> _TASK GOAL_:
Can you edit these records so that "Locate an element on the screen" is replaced with "Find an element on the screen" throughout, leaving everything else unchanged?

┌─ DATASET

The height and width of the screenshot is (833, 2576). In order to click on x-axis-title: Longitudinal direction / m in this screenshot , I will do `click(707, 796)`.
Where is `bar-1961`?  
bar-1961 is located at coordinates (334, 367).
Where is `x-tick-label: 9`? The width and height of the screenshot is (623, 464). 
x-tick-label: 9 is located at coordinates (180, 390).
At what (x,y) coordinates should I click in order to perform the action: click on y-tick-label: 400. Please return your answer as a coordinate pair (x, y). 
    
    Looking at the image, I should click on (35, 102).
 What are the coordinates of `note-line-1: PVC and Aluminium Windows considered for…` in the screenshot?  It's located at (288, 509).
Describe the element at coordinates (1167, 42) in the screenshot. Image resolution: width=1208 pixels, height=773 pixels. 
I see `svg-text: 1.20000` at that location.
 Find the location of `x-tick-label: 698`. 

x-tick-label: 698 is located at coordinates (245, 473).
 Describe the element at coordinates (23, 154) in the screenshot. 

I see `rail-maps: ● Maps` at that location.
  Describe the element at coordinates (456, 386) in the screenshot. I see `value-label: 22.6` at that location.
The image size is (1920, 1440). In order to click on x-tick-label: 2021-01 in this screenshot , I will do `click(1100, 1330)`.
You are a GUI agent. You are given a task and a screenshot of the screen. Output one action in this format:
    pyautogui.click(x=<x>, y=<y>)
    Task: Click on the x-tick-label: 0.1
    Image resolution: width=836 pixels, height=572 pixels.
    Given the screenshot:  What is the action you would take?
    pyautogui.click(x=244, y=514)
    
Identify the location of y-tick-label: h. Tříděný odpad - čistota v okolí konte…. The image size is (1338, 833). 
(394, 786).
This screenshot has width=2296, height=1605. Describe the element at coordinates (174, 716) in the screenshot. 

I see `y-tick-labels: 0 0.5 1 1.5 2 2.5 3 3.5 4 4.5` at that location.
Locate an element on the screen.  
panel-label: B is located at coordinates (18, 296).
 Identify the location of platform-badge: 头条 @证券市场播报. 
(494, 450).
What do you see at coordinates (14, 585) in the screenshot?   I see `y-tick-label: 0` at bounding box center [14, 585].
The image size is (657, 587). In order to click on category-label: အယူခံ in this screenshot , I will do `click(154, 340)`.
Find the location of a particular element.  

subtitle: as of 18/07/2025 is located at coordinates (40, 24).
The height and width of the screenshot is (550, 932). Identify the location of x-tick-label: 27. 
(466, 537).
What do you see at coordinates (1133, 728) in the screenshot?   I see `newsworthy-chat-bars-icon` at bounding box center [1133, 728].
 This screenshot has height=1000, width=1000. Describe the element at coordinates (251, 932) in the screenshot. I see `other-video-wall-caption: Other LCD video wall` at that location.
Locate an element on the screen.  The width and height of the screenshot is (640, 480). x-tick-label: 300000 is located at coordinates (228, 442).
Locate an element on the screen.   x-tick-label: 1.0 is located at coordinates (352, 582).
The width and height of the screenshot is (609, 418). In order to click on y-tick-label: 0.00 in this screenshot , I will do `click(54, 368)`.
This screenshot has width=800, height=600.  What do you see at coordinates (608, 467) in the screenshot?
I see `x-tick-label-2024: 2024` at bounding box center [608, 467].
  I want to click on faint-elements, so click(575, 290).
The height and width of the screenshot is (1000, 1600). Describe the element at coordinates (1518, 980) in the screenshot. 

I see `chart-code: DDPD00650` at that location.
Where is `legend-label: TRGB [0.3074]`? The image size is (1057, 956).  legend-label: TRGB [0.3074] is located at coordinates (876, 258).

└─

> _SOLVED PROBLEM_:
The height and width of the screenshot is (833, 2576). In order to click on x-axis-title: Longitudinal direction / m in this screenshot , I will do `click(707, 796)`.
Where is `bar-1961`?  
bar-1961 is located at coordinates (334, 367).
Where is `x-tick-label: 9`? The width and height of the screenshot is (623, 464). 
x-tick-label: 9 is located at coordinates (180, 390).
At what (x,y) coordinates should I click in order to perform the action: click on y-tick-label: 400. Please return your answer as a coordinate pair (x, y). 
    
    Looking at the image, I should click on (35, 102).
 What are the coordinates of `note-line-1: PVC and Aluminium Windows considered for…` in the screenshot?  It's located at (288, 509).
Describe the element at coordinates (1167, 42) in the screenshot. Image resolution: width=1208 pixels, height=773 pixels. 
I see `svg-text: 1.20000` at that location.
 Find the location of `x-tick-label: 698`. 

x-tick-label: 698 is located at coordinates (245, 473).
 Describe the element at coordinates (23, 154) in the screenshot. 

I see `rail-maps: ● Maps` at that location.
  Describe the element at coordinates (456, 386) in the screenshot. I see `value-label: 22.6` at that location.
The image size is (1920, 1440). In order to click on x-tick-label: 2021-01 in this screenshot , I will do `click(1100, 1330)`.
You are a GUI agent. You are given a task and a screenshot of the screen. Output one action in this format:
    pyautogui.click(x=<x>, y=<y>)
    Task: Click on the x-tick-label: 0.1
    Image resolution: width=836 pixels, height=572 pixels.
    Given the screenshot:  What is the action you would take?
    pyautogui.click(x=244, y=514)
    
Identify the location of y-tick-label: h. Tříděný odpad - čistota v okolí konte…. The image size is (1338, 833). 
(394, 786).
This screenshot has width=2296, height=1605. Describe the element at coordinates (174, 716) in the screenshot. 

I see `y-tick-labels: 0 0.5 1 1.5 2 2.5 3 3.5 4 4.5` at that location.
Find an element on the screen.  
panel-label: B is located at coordinates (18, 296).
 Identify the location of platform-badge: 头条 @证券市场播报. 
(494, 450).
What do you see at coordinates (14, 585) in the screenshot?   I see `y-tick-label: 0` at bounding box center [14, 585].
The image size is (657, 587). In order to click on category-label: အယူခံ in this screenshot , I will do `click(154, 340)`.
Find the location of a particular element.  

subtitle: as of 18/07/2025 is located at coordinates (40, 24).
The height and width of the screenshot is (550, 932). Identify the location of x-tick-label: 27. 
(466, 537).
What do you see at coordinates (1133, 728) in the screenshot?   I see `newsworthy-chat-bars-icon` at bounding box center [1133, 728].
 This screenshot has height=1000, width=1000. Describe the element at coordinates (251, 932) in the screenshot. I see `other-video-wall-caption: Other LCD video wall` at that location.
Find an element on the screen.  The width and height of the screenshot is (640, 480). x-tick-label: 300000 is located at coordinates (228, 442).
Find an element on the screen.   x-tick-label: 1.0 is located at coordinates (352, 582).
The width and height of the screenshot is (609, 418). In order to click on y-tick-label: 0.00 in this screenshot , I will do `click(54, 368)`.
This screenshot has width=800, height=600.  What do you see at coordinates (608, 467) in the screenshot?
I see `x-tick-label-2024: 2024` at bounding box center [608, 467].
  I want to click on faint-elements, so click(575, 290).
The height and width of the screenshot is (1000, 1600). Describe the element at coordinates (1518, 980) in the screenshot. 

I see `chart-code: DDPD00650` at that location.
Where is `legend-label: TRGB [0.3074]`? The image size is (1057, 956).  legend-label: TRGB [0.3074] is located at coordinates (876, 258).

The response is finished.